Mocht een volwassen mens dat toch nog bij zichzelf graag willen kan dat altijd nog en in 9 van de 10 gevallen laten ze het dan wel!

----------


## Fieranda

ik ben er op tegen
van mij mogen ze het verbieden
als het noodzaak is dan moet het gebeuren geen keus. maar anders moet je een baby lichaam niet verminken
als een man er voor kiest is het zijn keus maar een baby kan niet kiezen

----------


## dv8

Ouders en dokters veroordelen voor het opzettelijk toebrengen van slagen en verwondingen!

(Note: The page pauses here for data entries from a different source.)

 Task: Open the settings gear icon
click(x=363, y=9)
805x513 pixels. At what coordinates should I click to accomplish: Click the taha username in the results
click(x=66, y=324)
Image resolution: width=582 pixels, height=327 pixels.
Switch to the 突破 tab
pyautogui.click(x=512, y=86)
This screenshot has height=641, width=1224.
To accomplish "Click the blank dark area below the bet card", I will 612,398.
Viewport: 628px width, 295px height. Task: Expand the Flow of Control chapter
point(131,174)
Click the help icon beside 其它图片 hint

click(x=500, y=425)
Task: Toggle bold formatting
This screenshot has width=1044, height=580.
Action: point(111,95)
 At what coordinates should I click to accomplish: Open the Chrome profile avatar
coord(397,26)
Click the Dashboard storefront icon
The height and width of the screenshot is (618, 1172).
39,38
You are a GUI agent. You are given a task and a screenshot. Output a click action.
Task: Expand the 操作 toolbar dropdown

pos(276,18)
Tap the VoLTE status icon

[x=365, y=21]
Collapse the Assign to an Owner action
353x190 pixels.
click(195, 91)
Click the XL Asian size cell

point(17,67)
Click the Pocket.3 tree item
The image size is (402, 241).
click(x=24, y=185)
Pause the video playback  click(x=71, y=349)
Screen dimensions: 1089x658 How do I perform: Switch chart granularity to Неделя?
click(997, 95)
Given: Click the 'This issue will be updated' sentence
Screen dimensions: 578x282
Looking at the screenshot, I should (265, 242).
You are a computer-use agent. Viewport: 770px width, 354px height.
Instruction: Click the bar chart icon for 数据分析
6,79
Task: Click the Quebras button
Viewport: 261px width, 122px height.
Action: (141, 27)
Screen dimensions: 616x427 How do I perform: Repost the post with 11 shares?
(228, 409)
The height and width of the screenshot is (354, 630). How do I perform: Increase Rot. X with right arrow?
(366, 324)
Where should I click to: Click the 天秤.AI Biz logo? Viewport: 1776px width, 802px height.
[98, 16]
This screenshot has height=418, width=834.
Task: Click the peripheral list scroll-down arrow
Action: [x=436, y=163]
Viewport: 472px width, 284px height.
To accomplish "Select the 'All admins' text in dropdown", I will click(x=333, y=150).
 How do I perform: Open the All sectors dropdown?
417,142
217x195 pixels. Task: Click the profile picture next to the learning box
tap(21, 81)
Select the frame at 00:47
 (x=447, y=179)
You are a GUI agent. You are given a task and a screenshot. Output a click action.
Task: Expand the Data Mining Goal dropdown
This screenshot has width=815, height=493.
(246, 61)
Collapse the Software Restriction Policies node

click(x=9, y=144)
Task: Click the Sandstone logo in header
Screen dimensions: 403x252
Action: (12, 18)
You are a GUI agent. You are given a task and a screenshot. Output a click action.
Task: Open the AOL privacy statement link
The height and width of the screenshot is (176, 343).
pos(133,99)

Zo simpel is dat.

----------


## Oki07

Tegen. Verminking van een lichaam. Niemand die eraan zal denken om een tatoo op een baby te zetten, maar wat af snijden van een goed functionerend lichaamsdeel is wel prima? Hygiënischer? Kom op; goed wassen die handel en niets aan de hand.

----------


## ikke64

Al de jongens van mijn vaders kant zijn (gedeeltelijk) besneden. Puur omdat de voorhuid te nauw is. Een erektie kan daardoor pijnlijk zijn/worden. Maar ook daar gaat de medische wetenschap steeds verder. Als ik zie hoe "mismaakt" mijn vader was en hoe netjes de uroloog dit bij mijn zoon heeft gedaan. Petje af. Hij mist ook maar circa 50%.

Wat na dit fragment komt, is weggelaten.